Content starts
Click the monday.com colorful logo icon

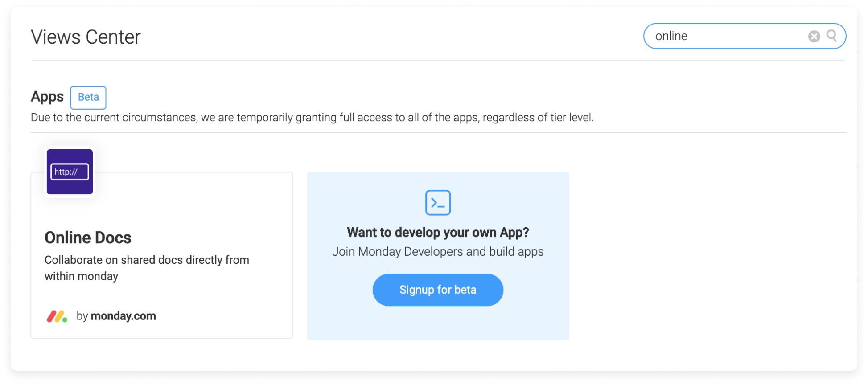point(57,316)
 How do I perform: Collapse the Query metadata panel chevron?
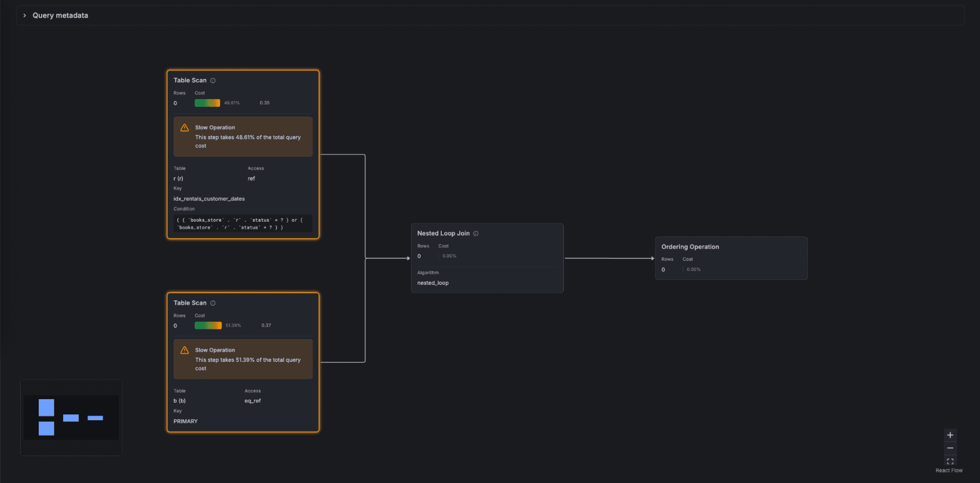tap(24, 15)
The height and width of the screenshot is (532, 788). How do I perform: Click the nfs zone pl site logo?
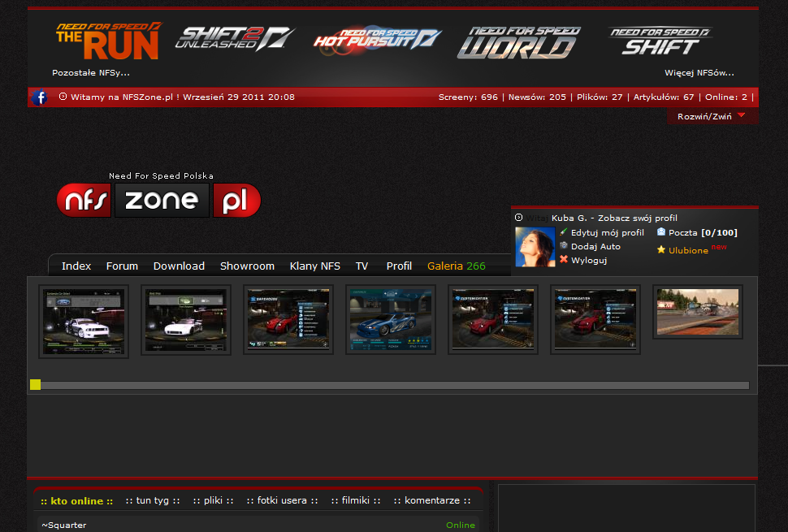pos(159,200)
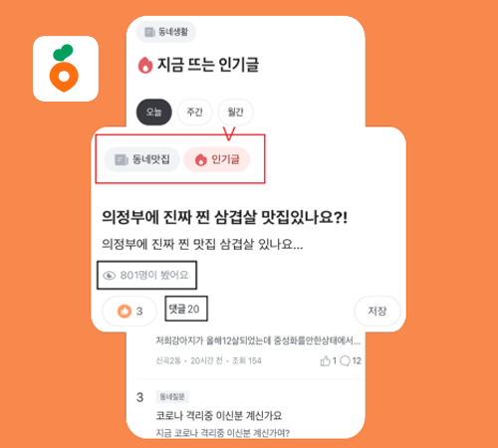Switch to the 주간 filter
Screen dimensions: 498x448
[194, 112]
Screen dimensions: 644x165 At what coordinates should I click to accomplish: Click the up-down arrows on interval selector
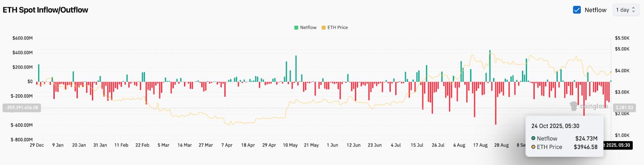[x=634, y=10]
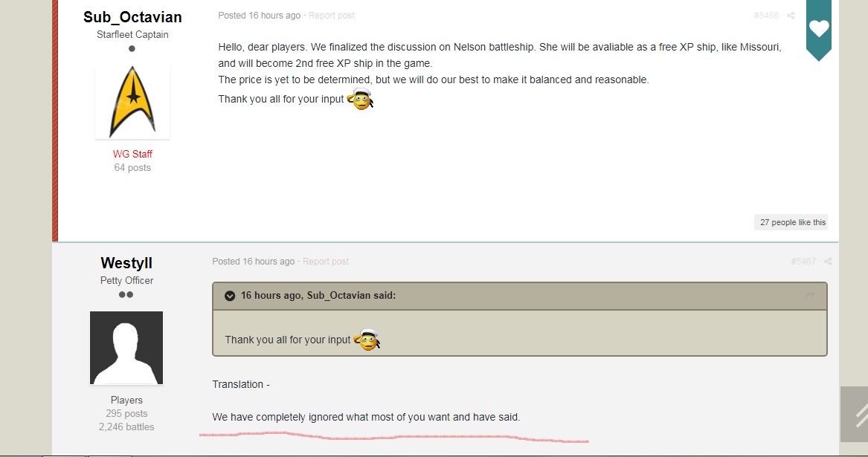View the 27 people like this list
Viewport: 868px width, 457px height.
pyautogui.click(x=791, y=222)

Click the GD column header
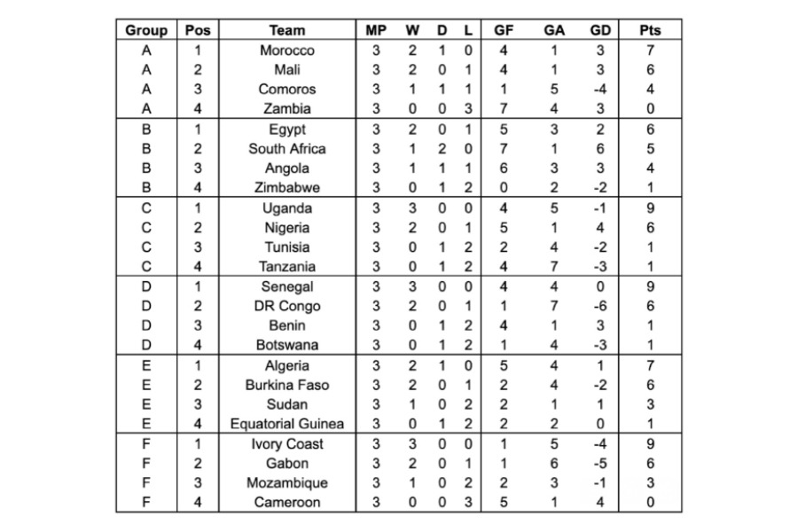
Content ends
• **Exercise description**:
Please reproduce the entries above line by line, exactly, leaving out each image.

• **Answer section**:
Click the monday.com colorful logo icon

point(57,316)
 How do I perform: Collapse the Query metadata panel chevron?
tap(24, 15)
The height and width of the screenshot is (532, 788). How do I perform: Click the nfs zone pl site logo?
pos(159,200)
Switch to the 주간 filter
Screen dimensions: 498x448
[194, 112]
Screen dimensions: 644x165 At what coordinates should I click to accomplish: Click the up-down arrows on interval selector
[x=634, y=10]
View the 27 people like this list
Viewport: 868px width, 457px height.
pyautogui.click(x=791, y=222)

Click the GD column header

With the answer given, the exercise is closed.